THE DATA:
Content starts
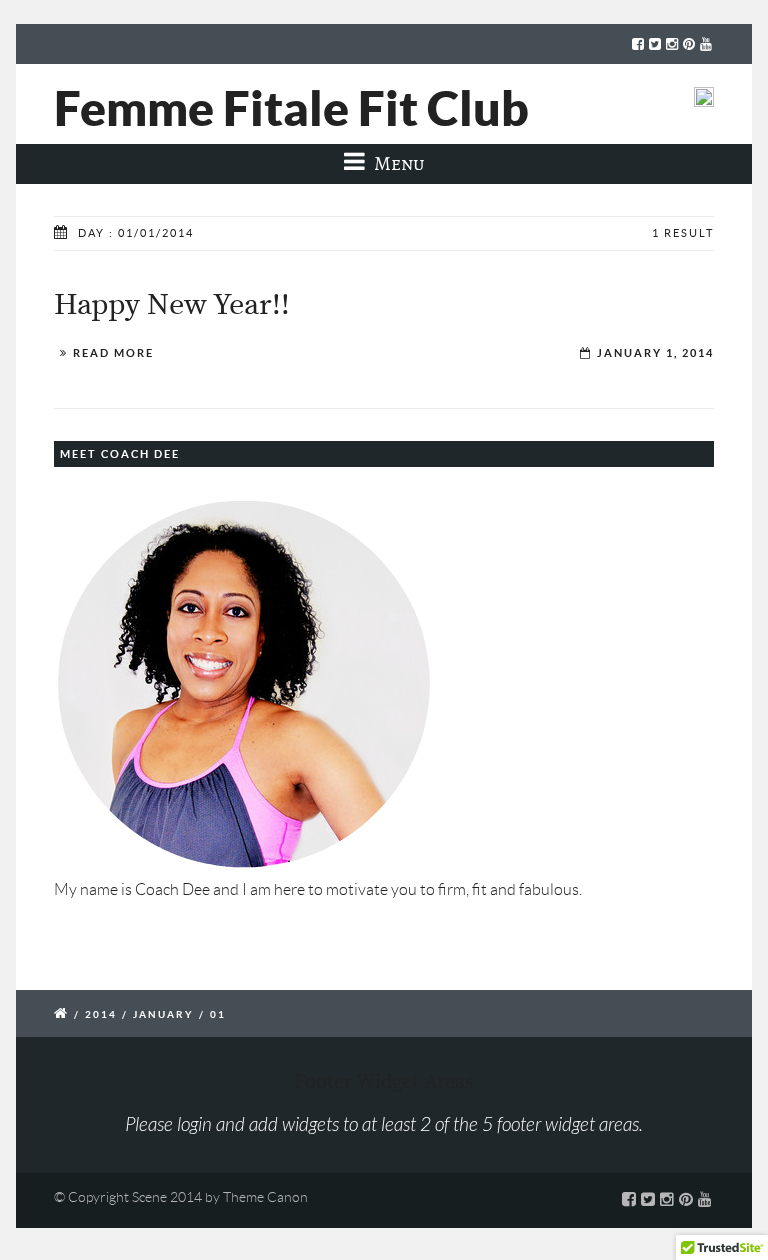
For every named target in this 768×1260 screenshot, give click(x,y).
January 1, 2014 (655, 353)
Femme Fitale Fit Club (291, 108)
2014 (101, 1014)
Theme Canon (265, 1197)
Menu (397, 163)
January (163, 1014)
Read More (113, 353)
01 (218, 1014)
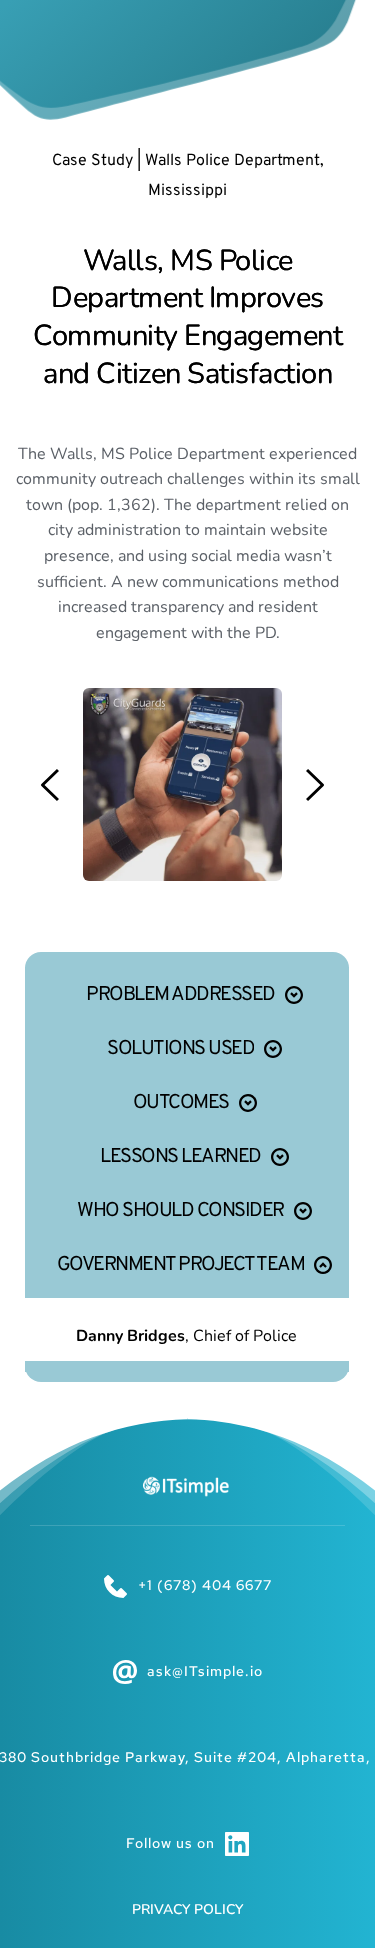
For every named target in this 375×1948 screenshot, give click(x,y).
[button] (186, 992)
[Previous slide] (51, 785)
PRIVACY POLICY (187, 1909)
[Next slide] (314, 785)
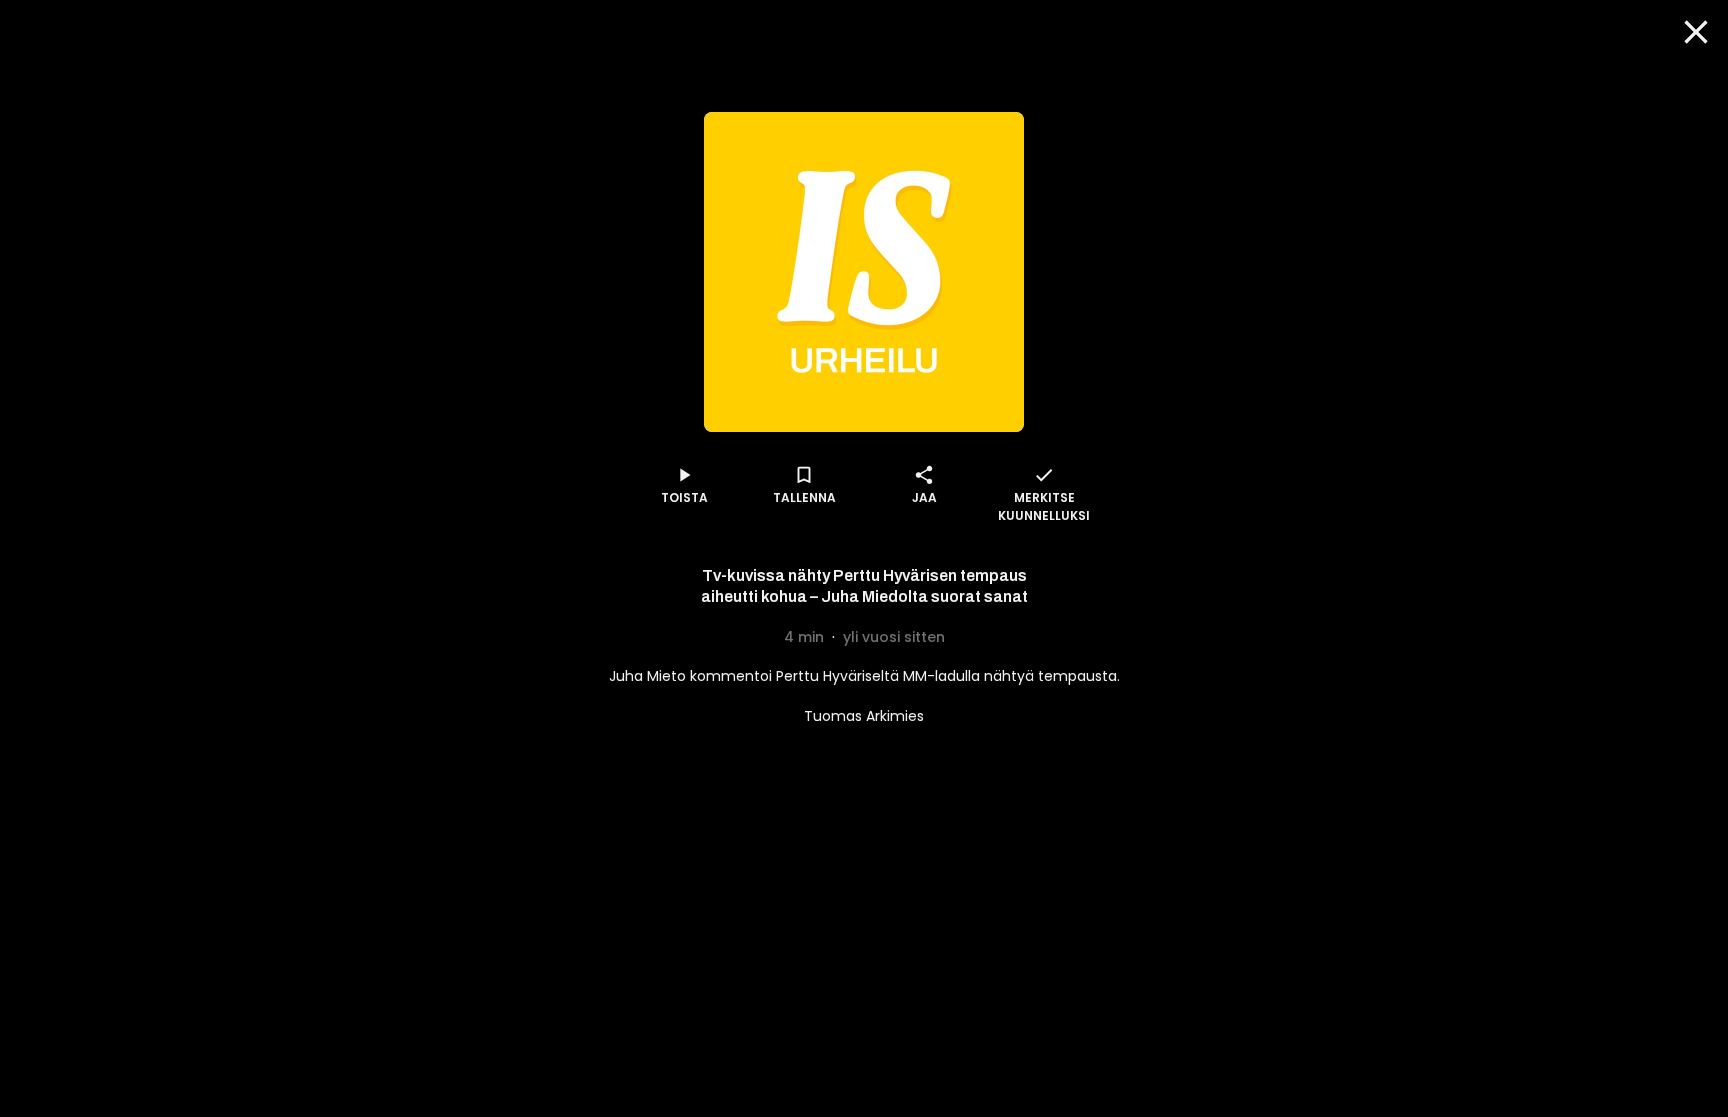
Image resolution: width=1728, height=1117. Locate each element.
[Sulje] (1696, 32)
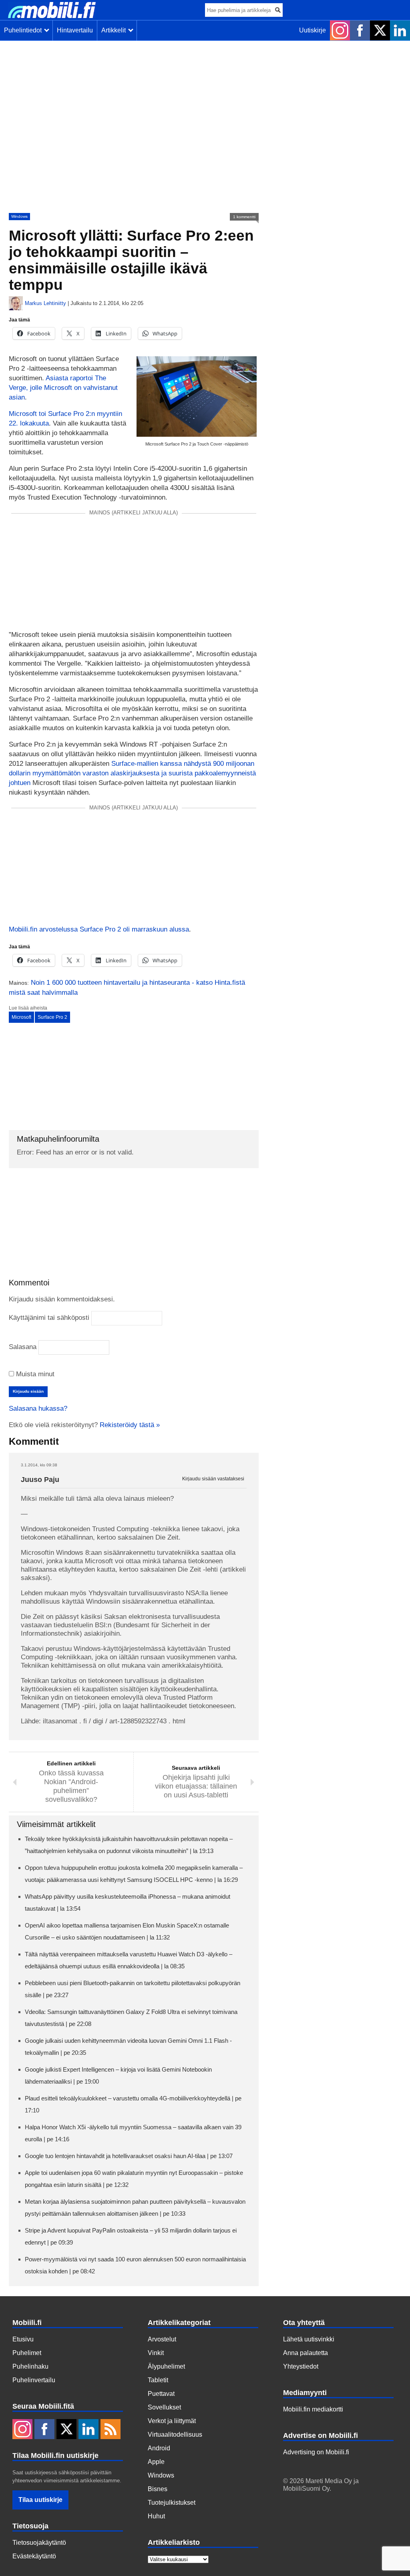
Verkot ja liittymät (172, 2420)
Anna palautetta (305, 2352)
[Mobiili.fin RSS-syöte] (110, 2430)
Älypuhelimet (166, 2366)
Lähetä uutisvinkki (308, 2339)
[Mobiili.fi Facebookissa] (360, 30)
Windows (19, 216)
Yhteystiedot (300, 2366)
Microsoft (21, 1017)
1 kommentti (244, 217)
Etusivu (23, 2339)
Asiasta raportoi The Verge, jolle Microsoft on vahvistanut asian (63, 387)
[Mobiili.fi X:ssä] (380, 30)
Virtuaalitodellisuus (175, 2434)
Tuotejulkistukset (171, 2502)
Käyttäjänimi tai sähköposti (49, 1317)
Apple (156, 2461)
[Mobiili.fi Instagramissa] (340, 30)
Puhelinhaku (30, 2366)
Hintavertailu (75, 30)
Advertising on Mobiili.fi (316, 2452)
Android (159, 2448)
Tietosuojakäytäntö (39, 2542)
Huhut (156, 2516)
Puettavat (161, 2393)
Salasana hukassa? (38, 1408)
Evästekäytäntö (34, 2556)
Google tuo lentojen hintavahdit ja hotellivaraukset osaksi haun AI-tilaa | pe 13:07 (129, 2155)
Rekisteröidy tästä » (130, 1425)
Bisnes (157, 2489)
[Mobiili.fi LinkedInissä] (400, 30)
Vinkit (156, 2352)
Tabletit (158, 2380)
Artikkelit (115, 30)
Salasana (22, 1347)
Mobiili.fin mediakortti (313, 2409)
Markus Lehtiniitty (45, 303)
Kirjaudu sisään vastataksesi (213, 1479)
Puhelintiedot (24, 30)
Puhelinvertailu (33, 2380)
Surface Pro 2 (52, 1017)
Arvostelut (162, 2339)
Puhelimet (26, 2352)
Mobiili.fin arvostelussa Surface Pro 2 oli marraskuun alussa (99, 929)
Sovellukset (164, 2407)
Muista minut (34, 1374)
Content ends
ACTIVITY: Restate word for word only the lines above from the line containing "Puettavat (161, 2393)" to the line containing "Artikkelit (115, 30)", both of them included.

WRITTEN RESPONSE:
Puettavat (161, 2393)
Salasana hukassa? (38, 1408)
Evästekäytäntö (34, 2556)
Google tuo lentojen hintavahdit ja hotellivaraukset osaksi haun AI-tilaa | pe 13:07 (129, 2155)
Rekisteröidy tästä » (130, 1425)
Bisnes (157, 2489)
[Mobiili.fi LinkedInissä] (400, 30)
Vinkit (156, 2352)
Tabletit (158, 2380)
Artikkelit (115, 30)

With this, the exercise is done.